(Aim of the task): Transcribe, word for word and without additions, each line below from the one containing "The image size is (999, 611)." through the one containing "Given: Switch the graph to Semana view", both ends included.

──────────────────────────────

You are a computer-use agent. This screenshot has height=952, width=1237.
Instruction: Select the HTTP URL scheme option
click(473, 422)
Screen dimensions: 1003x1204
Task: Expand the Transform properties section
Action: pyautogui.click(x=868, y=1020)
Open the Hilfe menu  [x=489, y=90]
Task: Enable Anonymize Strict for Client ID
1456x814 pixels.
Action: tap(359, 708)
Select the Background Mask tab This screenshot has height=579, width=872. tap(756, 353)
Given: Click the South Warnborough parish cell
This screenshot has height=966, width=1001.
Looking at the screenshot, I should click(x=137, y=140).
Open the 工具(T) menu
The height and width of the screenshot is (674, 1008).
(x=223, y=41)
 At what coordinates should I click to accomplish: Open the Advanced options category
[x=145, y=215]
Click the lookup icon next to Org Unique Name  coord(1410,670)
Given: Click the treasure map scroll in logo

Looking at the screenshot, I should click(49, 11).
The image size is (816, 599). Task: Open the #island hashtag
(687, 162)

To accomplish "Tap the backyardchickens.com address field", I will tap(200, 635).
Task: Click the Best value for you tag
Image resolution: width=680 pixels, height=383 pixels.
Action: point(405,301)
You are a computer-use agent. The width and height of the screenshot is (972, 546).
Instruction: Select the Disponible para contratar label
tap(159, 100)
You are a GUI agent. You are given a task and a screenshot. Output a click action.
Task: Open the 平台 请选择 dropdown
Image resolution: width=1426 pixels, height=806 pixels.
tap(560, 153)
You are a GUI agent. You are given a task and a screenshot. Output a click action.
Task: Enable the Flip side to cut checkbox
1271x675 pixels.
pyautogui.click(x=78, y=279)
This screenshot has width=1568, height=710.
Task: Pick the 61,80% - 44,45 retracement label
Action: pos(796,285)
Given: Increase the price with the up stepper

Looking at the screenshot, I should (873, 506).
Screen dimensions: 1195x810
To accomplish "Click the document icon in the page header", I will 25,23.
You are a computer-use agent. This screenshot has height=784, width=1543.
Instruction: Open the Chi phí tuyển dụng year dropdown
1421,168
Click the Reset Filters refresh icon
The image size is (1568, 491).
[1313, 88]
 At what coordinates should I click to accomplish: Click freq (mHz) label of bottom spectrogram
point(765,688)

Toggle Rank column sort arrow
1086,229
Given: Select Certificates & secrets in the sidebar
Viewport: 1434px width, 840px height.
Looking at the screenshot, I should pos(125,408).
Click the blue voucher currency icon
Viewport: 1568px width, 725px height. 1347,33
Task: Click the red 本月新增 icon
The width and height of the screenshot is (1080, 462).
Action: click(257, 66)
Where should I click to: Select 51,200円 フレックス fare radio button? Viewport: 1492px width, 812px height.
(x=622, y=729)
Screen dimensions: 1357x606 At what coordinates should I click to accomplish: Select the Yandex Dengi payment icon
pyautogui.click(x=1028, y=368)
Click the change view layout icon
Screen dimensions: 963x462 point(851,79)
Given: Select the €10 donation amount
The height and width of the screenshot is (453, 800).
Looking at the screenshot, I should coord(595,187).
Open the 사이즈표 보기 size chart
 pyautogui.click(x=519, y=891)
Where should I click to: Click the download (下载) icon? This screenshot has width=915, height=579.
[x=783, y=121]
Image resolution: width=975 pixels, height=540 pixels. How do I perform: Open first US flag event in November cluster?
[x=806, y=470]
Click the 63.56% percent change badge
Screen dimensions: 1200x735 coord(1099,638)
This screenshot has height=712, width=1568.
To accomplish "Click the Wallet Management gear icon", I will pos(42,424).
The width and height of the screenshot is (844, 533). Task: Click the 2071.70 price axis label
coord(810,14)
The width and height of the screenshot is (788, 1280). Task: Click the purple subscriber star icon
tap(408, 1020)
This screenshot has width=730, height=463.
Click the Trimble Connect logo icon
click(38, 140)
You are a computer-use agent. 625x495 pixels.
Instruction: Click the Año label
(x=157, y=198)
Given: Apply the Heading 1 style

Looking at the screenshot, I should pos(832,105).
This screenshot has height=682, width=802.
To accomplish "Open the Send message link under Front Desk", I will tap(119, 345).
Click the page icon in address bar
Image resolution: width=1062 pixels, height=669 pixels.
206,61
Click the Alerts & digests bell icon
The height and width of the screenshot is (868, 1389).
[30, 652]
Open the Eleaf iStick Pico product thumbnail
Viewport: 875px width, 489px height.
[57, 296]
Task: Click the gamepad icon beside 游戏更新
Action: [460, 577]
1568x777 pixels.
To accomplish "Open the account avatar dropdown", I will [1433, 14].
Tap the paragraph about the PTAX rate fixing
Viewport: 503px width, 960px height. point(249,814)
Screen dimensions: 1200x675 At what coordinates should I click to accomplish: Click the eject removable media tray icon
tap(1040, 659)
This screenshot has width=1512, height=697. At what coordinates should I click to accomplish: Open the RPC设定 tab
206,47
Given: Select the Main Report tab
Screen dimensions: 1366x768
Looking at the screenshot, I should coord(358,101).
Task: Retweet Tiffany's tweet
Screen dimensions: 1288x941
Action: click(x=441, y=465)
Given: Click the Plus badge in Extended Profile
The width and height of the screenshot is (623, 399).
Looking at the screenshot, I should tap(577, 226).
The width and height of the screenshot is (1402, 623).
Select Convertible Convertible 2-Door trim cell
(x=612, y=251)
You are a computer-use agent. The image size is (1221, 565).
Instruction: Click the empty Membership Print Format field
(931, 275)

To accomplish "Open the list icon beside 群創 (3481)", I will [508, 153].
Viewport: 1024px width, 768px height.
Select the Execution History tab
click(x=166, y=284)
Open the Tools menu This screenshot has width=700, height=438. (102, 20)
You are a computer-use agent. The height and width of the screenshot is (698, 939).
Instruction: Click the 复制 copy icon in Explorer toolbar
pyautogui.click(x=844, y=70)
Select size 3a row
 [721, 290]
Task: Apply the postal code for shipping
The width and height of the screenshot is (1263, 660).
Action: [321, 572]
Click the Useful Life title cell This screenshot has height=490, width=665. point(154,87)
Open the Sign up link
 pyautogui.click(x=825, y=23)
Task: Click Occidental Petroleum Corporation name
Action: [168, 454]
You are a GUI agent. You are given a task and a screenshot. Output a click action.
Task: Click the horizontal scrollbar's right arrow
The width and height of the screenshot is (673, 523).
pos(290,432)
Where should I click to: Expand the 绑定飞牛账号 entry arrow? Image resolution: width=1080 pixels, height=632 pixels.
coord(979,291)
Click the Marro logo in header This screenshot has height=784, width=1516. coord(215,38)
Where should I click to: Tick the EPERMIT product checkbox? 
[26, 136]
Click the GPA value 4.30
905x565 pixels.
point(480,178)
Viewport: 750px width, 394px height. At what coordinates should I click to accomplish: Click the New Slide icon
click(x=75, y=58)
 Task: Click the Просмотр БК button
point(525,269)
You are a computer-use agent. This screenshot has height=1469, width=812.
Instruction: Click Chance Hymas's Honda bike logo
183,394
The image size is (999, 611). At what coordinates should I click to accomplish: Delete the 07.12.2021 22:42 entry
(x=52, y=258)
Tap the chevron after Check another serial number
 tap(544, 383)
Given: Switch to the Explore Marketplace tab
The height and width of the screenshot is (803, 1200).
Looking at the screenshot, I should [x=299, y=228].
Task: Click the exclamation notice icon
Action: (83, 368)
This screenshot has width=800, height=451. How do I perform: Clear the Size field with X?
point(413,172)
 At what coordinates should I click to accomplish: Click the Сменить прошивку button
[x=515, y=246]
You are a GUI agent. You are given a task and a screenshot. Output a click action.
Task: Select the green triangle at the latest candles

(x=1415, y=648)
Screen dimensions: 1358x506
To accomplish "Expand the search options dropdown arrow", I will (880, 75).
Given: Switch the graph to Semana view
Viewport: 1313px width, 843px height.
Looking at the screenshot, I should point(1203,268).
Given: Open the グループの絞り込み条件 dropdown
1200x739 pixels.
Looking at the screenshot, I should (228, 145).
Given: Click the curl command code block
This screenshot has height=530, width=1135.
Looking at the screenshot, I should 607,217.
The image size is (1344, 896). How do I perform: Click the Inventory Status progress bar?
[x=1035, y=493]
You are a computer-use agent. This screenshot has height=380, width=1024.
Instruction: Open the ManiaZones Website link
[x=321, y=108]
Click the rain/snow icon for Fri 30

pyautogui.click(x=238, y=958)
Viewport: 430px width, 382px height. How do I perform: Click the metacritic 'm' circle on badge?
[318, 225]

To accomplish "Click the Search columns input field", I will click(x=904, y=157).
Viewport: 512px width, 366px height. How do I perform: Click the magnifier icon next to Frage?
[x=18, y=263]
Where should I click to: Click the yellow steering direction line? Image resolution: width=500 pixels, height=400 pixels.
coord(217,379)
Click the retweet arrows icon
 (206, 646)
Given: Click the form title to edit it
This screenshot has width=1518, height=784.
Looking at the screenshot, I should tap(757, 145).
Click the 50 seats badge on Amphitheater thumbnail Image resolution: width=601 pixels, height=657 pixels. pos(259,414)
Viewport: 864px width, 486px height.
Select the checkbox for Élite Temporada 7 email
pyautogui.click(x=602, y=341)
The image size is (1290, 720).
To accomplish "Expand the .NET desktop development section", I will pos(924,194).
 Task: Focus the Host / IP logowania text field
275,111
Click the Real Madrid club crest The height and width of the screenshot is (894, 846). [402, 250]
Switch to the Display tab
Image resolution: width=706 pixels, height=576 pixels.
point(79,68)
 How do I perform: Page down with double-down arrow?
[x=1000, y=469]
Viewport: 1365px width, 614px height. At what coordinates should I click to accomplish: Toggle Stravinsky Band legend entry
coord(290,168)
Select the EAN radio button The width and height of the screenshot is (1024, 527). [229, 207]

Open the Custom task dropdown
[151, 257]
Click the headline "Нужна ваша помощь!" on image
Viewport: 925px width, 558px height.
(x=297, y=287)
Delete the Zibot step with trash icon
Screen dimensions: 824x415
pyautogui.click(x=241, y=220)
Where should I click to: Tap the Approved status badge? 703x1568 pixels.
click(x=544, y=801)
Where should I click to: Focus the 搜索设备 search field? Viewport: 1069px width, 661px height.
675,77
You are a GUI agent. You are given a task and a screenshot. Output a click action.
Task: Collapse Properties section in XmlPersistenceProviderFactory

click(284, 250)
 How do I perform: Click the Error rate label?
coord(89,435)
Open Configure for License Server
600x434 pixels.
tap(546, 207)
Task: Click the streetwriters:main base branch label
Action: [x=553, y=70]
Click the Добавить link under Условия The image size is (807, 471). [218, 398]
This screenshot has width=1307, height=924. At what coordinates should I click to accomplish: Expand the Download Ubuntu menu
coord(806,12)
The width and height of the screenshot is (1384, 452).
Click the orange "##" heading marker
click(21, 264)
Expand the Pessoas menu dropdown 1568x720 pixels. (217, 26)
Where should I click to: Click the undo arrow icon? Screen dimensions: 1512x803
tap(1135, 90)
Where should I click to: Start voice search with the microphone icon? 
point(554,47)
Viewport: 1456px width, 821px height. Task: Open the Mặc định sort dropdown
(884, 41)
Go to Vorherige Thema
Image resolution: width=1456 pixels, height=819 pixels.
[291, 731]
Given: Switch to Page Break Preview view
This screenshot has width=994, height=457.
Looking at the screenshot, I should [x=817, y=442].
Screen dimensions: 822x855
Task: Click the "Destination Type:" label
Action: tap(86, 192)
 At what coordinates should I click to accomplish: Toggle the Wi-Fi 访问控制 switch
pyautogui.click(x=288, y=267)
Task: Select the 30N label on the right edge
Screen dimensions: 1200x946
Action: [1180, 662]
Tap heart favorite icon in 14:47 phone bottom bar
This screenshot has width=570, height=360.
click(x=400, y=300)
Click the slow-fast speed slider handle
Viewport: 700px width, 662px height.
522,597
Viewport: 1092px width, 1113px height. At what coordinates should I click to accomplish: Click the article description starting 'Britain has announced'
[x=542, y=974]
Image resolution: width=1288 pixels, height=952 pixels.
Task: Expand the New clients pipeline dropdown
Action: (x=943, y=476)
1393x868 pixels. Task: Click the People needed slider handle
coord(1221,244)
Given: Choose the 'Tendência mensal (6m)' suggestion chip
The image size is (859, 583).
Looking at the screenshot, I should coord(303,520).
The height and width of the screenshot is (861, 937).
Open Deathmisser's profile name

──────────────────────────────

(Task result):
The image size is (999, 611). At what coordinates should I click to accomplish: Delete the 07.12.2021 22:42 entry
(x=52, y=258)
Tap the chevron after Check another serial number
 tap(544, 383)
Given: Switch to the Explore Marketplace tab
The height and width of the screenshot is (803, 1200).
Looking at the screenshot, I should [x=299, y=228].
Task: Click the exclamation notice icon
Action: (83, 368)
This screenshot has width=800, height=451. How do I perform: Clear the Size field with X?
point(413,172)
 At what coordinates should I click to accomplish: Click the Сменить прошивку button
[x=515, y=246]
You are a GUI agent. You are given a task and a screenshot. Output a click action.
Task: Select the green triangle at the latest candles

(x=1415, y=648)
Screen dimensions: 1358x506
To accomplish "Expand the search options dropdown arrow", I will (880, 75).
Given: Switch the graph to Semana view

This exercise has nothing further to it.